First, there’s the mail. Even with the rise of the internet, direct mail remains the most effective way to reach voters — especially seniors, the largest class of high propensity voters. With mail delivery stalled for days, it is likely that critical last minute GOTV (Get Out The Vote) mailings may not reach voters before Tuesday; even if they do, mailings that were scheduled incrementally throughout last week will end up landing all at once, probably on Monday and/or Tuesday, a situation dreaded by campaigns because messages become confused or objects of annoyance if not completely lost to the trash.
But even more significant is the disruption of the ground game. Tight races can be won or lost through the volume and tactical deployment of volunteers. This is particularly important in the last week and on Election Day itself – knocking on doors as well as offering transportation to the polls. In suburban, exurban and rural communities, both efforts require cars: but with gas shortages and rationing, how can a campaign ask a volunteer to use his or her own gasoline for GOTV when people are more concerned with having enough gas to go to work, to the market, or to take the kids to school next week?
To make matters worse, in some locations (eg. parts of Long Island, Staten Island, the Rockaways, and coastal New Jersey), hurricane destruction has meant that polling sites have been consolidated, making travel longer and more inconvenient for some. Less enthusiastic voters who might have been persuadable may now find going to the polls too inconvenient and too wasteful of precious gasoline — they will just stay home. Moreover, in hard hit areas, a lot of people may be just too fatigued or depressed to even care about the election at all, particularly if they understand that in their state, the presidential race is all but a fait accompli for Obama (thanks to the outdated Electoral College).
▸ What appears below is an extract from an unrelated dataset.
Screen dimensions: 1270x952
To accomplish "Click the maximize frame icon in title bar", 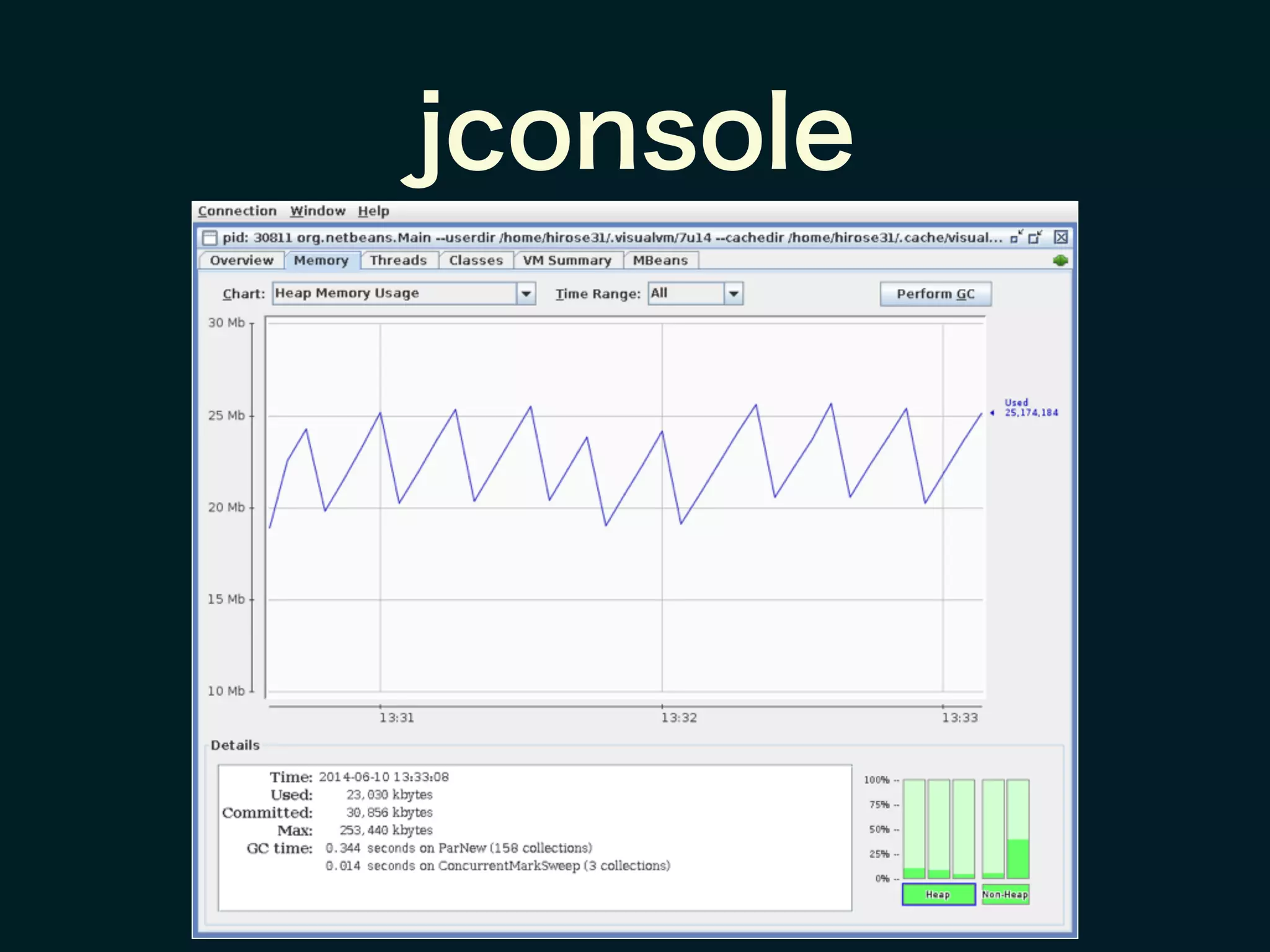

And, finally, there’s the general psychological exhaustion, exacerbated by the storm. Ads running early last week were often pre-empted because of the constant updates and press conferences. In some areas, they didn’t air all week because of loss of power (which continues in spots). However, where and when ads did air, was anyone really paying attention? Or worse: for those awaiting further news of the devastation or for emergency instructions, a political ad might appear even more irritating than usual; after all, the public already has a pretty low opinion of politicians and electeds.
So, I don’t envy those campaign staffers working for congressional or state legislative campaigns. Essentially, except for automated phone calls (robo calls), that some voters find annoying, the competitive campaigns have lost all control; it’s practically now a roll of the dice. At this point, campaign exhaustion is high under normal conditions (and for most staff, productivity relative to compensation is similar to that experienced by workers in the Industrial Revolution) – but this year, the 20-hour days, pulling out of hair, short tempers and nail biting are sure to reach record levels.
So if you see a poor staffer out there, even if you don’t support his or her candidate, give ‘em a hug or a cup of coffee…they are, in the end, working for our democracy. To paraphrase Bette Davis, fasten your seatbelts folks, it’s going to be a rocky election night.